It’s Time to Amend Federal Law to Protect Email Privacy

By Pamela J. Bethel

A broad coalition in Congress is attempting to amend the Electronic Communications Privacy Act (ECPA) by establishing a uniform search warrant requirement that the government must follow if it wishes to ask a third-party service provider, such as Google, to disclose the content of an individual’s emails.  In order to obtain your personal emails from a provider, the government would have to demonstrate probable cause to a judge — the same standard that is required, under the Fourth Amendment, to search a home or open a letter.

This proposal would essentially codify a 2010 ruling of the U.S. Court of Appeals for the 6th Circuit in United States v. Warshak, in which the appeals court held that people have a reasonable expectation of privacy in the content of their emails stored on third-party servers and that the content of these emails is subject to Fourth Amendment protection. The court wrote that email “requires strong protection under the Fourth Amendment; otherwise, the Fourth Amendment would prove an ineffective guardian of private communication, an essential purpose it has long been recognized to serve.”

Right now, however, federal statutory law does not require law enforcers to get a warrant to read emails or other forms of online communication — such as documents saved on a “cloud” service — if they are more than 180 days old. For such messages, only a subpoena, which requires a lower threshold of judicial approval, is required. That’s the status of protection under the ECPA, which was passed in 1986, well before the advent of the digital age we are now in.

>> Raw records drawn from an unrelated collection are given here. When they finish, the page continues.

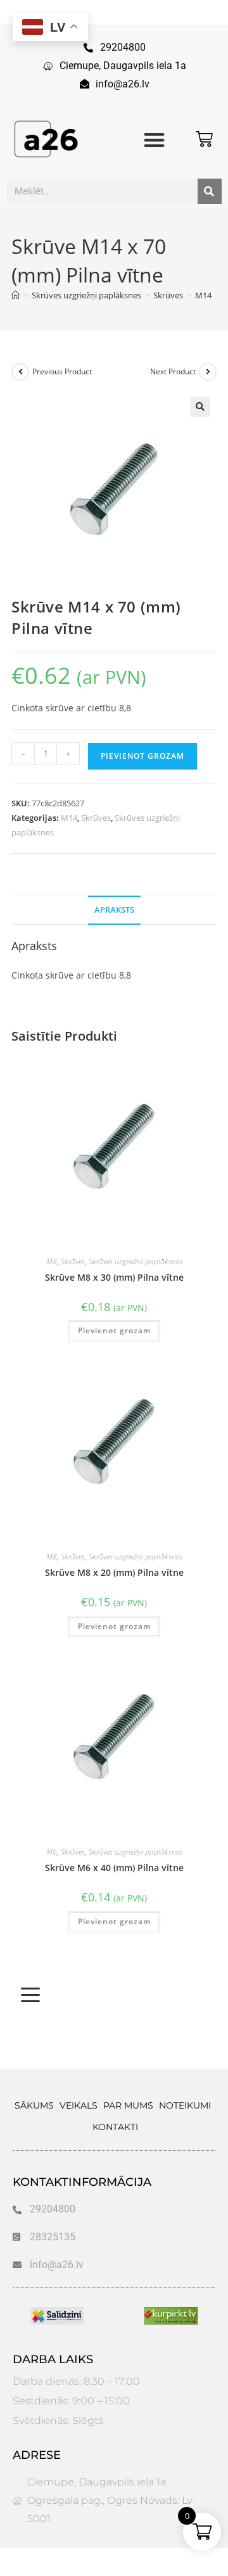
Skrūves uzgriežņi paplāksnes (135, 1261)
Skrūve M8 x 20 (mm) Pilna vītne (114, 1572)
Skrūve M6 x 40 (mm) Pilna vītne (114, 1868)
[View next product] (208, 372)
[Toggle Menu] (30, 1995)
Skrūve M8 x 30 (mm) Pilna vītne (114, 1277)
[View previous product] (20, 372)
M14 (69, 817)
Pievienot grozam (142, 756)
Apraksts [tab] (114, 909)
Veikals (79, 2105)
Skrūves (96, 817)
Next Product (173, 371)
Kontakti (115, 2127)
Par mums (128, 2105)
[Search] (210, 191)
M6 (51, 1851)
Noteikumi (185, 2105)
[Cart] (204, 139)
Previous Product (62, 371)
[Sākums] (15, 295)
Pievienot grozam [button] (114, 1330)
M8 (51, 1261)
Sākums (34, 2105)
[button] (155, 140)
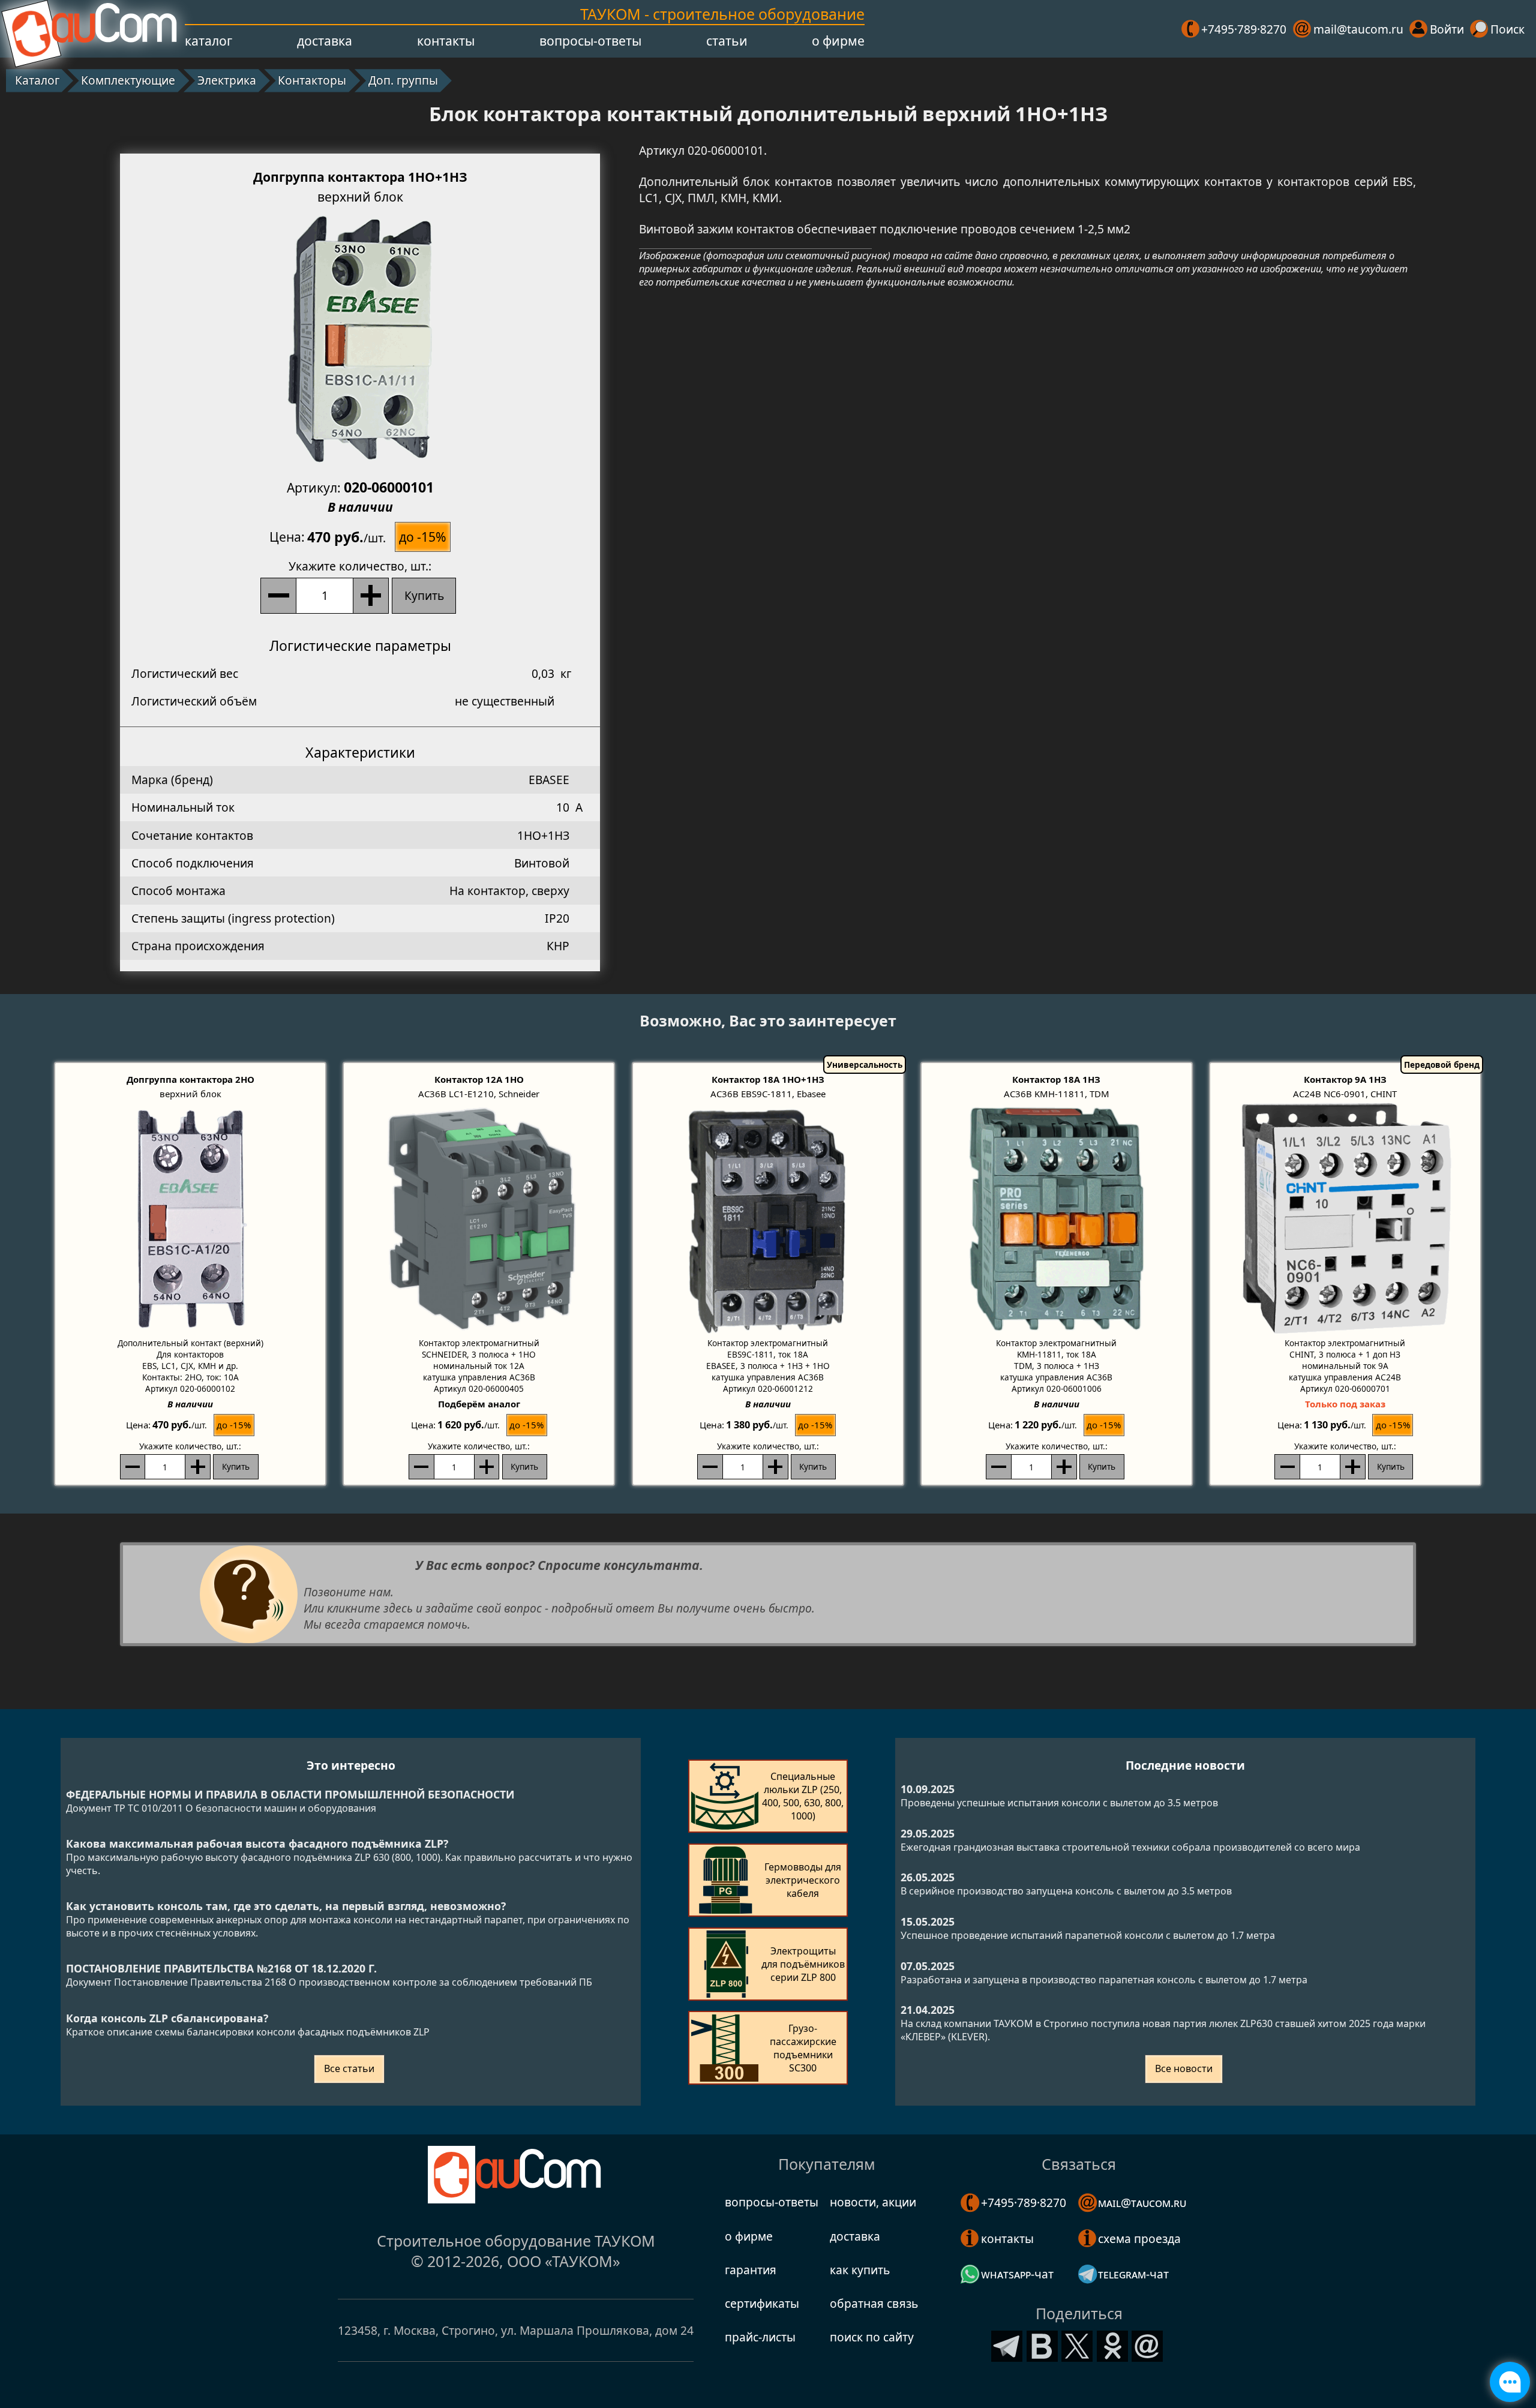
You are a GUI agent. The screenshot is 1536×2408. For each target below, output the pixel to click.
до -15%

One important D.C. player is opposing the bill. That is the Securities and Exchange Commission, which contends that its law enforcement ability would be hamstrung by the requirement of a warrant with probable cause. The SEC has requested an exemption from the warrant requirement, arguing that because it is a civilian agency and not a law-enforcement entity, it should retain subpoena powers.

There should be no such exception written into federal law. As the Center for Democracy and Technology wrote last year, “That one agency could hold up important reform to protect the privacy of millions of Americans in order to push for new, expansive warrantless snooping powers that it does not need is ludicrous, especially during this time of heightened concern over digital privacy.”